Answer these from the racket patent text:
1. What shape do the two opposite curvatures of the strand network form?
2. What is the patent's issue date?
3. In claim 2, which part is curved to provide the curved region?

• [Source document]:
■ ■ ■ ■ ■

A sport racket of the type having a frame, a handle, and a network of tension strands supported by the frame for hitting a ball is made to give the strand network oppositely oriented curvatures along two transverse directions to form a saddle shape so that the tension strands are curved in their strung state before engaging the ball. The frame is preferably curved in a corresponding saddle shape to support the strand network, transverse sets of strands preferably extend along the directions of curvature, and one of the directions of curvature preferably extends in the direction of the handle.

Patent
   4082275
Priority
Jul 26 1976
Filed
Jul 26 1976
Issued
Apr 04 1978
Expiry
Jul 26 1996
Assg.orig
Entity
unknown
2
9
EXPIRED
1. A sport racket having an open frame, a handle, and a network of two transversely oriented sets of tension strands joined to said frame to be tensioned across an open region of said frame for hitting a ball, said racket being characterized by the joining of said strand sets of said network to said frame along a curved region to provide said network with two oppositely oriented curvatures along two transverse directions forming a saddle shaped giving each opposite face side of said network both concave and convex curvatures so said tension strands are curved before engagement with said ball.
2. The racket of claim 1 wherein said frame is curved to provide said curved region for forming said curvatures for said network.
3. The racket of claim 1 wherein said transverse sets of said strands are arranged to extend along each respective one of said directions of curvature.

■ ■ ■ ■ ■

• [Stored data]:
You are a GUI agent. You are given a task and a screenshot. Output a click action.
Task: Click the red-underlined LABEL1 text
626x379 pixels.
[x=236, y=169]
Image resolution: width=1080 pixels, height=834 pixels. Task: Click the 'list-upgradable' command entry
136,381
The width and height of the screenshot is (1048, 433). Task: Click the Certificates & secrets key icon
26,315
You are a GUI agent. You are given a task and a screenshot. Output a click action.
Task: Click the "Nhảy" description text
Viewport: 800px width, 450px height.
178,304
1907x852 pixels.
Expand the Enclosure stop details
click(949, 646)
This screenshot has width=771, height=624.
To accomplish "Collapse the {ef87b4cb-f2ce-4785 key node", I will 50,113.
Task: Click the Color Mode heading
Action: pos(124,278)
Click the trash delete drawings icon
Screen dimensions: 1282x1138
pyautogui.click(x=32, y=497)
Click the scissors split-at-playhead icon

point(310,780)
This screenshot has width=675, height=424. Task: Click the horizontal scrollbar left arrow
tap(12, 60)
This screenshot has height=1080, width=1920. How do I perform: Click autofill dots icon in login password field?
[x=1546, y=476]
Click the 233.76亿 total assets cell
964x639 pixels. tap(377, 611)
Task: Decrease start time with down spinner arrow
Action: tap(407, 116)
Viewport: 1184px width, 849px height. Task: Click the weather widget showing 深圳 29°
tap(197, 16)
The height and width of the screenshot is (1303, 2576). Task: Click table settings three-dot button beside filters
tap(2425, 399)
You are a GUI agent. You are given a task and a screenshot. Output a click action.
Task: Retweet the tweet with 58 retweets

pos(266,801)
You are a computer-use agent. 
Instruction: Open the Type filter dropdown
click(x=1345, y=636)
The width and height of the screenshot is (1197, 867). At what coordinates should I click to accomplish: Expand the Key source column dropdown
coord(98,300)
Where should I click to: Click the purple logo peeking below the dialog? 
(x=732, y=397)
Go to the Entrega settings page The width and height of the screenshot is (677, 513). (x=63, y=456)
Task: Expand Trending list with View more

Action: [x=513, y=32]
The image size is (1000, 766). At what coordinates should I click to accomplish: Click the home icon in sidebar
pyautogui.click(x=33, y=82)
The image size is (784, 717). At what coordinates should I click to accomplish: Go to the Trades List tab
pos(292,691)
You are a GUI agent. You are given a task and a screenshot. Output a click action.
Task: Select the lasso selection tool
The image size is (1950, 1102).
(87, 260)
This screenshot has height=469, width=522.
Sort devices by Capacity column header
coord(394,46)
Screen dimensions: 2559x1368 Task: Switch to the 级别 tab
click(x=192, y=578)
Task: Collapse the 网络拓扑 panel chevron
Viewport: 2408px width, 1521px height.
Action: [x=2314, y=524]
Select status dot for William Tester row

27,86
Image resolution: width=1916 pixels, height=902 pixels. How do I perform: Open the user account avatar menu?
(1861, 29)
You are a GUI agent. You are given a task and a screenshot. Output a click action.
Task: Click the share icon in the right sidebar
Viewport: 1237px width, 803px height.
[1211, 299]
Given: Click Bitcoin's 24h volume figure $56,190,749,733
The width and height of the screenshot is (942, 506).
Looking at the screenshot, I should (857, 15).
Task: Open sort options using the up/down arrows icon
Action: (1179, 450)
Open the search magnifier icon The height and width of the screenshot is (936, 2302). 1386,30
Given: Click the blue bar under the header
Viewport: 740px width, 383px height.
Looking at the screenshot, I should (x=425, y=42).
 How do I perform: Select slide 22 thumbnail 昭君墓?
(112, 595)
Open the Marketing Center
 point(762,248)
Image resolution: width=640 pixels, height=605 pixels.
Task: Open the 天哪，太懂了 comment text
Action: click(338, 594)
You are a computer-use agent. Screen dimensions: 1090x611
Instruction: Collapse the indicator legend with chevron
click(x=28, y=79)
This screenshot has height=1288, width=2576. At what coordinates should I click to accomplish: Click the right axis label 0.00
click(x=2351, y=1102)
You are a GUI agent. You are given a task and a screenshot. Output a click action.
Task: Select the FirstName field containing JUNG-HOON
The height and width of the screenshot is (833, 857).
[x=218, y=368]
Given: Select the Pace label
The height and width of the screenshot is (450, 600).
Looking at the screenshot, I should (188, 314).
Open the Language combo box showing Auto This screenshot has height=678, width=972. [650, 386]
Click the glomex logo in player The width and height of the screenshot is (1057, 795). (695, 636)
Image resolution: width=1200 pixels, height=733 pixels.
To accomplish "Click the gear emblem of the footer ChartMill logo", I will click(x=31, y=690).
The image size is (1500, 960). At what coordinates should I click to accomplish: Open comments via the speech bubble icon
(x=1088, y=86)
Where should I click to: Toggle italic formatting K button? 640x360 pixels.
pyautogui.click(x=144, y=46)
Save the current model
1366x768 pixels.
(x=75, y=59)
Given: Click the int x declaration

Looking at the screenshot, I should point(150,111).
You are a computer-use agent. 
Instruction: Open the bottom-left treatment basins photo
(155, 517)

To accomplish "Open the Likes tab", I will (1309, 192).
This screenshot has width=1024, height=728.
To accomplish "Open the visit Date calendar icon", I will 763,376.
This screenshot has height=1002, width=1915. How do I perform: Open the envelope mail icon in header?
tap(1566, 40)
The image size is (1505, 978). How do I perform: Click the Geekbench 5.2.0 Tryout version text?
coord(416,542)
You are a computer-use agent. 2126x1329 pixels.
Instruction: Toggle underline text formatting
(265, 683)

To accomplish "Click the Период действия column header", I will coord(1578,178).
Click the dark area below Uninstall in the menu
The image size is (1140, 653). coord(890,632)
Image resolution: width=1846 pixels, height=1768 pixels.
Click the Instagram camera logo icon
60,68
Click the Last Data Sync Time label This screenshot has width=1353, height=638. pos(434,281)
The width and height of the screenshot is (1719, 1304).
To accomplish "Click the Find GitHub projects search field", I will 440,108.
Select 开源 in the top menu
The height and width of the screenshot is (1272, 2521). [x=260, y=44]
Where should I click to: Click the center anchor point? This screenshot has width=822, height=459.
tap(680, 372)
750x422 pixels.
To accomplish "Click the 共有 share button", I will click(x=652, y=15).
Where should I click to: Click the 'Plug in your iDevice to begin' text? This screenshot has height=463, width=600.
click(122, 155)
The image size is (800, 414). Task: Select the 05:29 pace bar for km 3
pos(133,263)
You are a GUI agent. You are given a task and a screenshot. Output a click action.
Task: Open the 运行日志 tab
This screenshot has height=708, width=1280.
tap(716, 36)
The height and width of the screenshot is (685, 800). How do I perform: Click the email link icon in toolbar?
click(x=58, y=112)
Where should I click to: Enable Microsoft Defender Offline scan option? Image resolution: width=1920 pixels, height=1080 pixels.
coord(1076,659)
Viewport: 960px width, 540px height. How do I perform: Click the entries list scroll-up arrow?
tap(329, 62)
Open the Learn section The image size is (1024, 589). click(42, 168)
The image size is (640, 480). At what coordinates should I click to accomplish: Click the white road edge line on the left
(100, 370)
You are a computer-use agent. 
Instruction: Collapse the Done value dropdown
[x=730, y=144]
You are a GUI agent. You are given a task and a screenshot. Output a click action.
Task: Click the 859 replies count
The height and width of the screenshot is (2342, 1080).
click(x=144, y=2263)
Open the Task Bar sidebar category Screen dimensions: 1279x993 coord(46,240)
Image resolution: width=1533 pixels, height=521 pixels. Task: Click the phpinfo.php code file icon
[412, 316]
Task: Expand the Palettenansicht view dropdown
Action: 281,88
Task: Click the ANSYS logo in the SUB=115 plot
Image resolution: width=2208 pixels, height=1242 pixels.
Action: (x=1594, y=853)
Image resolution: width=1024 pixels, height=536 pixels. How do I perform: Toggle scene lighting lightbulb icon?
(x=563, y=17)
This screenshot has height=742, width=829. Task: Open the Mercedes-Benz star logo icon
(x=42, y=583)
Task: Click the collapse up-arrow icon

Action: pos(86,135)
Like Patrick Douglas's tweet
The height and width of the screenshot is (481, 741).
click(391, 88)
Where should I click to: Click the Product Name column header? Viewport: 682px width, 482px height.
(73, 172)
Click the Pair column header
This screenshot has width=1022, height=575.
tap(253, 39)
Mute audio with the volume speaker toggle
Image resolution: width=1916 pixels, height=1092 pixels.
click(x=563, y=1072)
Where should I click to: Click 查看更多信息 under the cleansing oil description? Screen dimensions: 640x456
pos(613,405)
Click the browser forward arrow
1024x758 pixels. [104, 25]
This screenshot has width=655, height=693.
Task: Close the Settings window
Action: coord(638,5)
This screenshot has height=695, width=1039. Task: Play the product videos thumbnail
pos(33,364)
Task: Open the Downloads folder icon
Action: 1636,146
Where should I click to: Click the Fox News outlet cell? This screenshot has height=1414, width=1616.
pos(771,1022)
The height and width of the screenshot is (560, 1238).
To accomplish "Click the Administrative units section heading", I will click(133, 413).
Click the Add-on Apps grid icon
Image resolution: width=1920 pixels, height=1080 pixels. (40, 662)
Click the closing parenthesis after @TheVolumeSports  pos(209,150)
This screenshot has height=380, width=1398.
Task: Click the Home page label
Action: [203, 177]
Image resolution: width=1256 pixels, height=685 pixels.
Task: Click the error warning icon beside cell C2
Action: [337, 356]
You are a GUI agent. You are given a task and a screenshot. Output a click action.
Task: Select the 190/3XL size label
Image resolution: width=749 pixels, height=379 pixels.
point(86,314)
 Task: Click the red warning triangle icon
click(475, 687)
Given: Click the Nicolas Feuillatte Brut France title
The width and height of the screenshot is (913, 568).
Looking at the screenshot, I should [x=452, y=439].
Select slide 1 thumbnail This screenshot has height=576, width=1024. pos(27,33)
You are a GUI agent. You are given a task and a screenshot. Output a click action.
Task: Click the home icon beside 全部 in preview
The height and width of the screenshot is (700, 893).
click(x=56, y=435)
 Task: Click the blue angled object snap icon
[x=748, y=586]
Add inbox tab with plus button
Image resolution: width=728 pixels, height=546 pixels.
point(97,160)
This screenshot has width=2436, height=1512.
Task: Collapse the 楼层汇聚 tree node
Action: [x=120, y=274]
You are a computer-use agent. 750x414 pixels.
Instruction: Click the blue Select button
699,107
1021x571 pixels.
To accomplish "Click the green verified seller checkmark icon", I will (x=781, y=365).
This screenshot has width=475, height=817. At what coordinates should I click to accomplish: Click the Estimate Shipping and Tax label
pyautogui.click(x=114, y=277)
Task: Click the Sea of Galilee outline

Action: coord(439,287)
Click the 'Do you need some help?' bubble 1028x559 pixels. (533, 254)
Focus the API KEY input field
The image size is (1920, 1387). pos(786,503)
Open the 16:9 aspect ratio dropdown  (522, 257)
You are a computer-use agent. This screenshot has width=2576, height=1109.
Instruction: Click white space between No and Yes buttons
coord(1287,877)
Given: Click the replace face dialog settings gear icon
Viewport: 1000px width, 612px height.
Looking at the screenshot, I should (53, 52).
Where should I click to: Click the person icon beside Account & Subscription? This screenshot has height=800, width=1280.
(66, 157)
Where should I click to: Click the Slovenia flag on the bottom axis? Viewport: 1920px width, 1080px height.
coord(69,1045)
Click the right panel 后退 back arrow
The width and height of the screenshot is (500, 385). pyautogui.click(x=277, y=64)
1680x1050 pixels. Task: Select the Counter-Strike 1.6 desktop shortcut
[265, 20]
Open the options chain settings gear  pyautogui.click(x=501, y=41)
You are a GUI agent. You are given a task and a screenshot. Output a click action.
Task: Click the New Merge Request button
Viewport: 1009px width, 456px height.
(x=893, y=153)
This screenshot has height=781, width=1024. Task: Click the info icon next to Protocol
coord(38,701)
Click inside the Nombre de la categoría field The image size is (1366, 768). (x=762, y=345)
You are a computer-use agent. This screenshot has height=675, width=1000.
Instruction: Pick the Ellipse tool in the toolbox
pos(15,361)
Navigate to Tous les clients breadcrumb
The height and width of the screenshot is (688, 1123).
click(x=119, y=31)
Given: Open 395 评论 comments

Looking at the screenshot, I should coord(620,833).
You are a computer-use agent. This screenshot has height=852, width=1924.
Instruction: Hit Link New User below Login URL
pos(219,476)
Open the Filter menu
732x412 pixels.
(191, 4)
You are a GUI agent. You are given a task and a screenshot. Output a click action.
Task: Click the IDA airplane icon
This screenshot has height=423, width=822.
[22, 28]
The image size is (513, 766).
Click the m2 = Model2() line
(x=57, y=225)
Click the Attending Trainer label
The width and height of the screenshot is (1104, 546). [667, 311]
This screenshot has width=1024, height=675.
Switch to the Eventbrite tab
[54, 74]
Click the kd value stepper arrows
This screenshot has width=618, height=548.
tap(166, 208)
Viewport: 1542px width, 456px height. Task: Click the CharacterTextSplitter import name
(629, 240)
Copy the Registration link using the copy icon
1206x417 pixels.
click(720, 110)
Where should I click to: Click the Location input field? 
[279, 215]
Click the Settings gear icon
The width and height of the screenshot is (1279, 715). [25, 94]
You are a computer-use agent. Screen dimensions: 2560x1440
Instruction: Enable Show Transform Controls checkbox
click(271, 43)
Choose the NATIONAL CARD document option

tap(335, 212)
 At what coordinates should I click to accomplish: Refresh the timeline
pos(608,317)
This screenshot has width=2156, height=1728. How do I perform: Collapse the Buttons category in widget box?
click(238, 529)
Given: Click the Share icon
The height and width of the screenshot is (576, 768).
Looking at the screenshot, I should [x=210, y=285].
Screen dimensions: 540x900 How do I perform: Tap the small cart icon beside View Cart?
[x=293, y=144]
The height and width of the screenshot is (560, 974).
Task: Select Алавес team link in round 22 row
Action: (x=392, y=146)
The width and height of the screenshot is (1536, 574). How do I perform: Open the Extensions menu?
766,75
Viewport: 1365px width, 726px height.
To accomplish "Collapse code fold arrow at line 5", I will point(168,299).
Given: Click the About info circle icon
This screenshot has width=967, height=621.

■ ■ ■ ■ ■

• [Solution for this exercise]:
1. A saddle shape
2. Apr 04 1978
3. The frame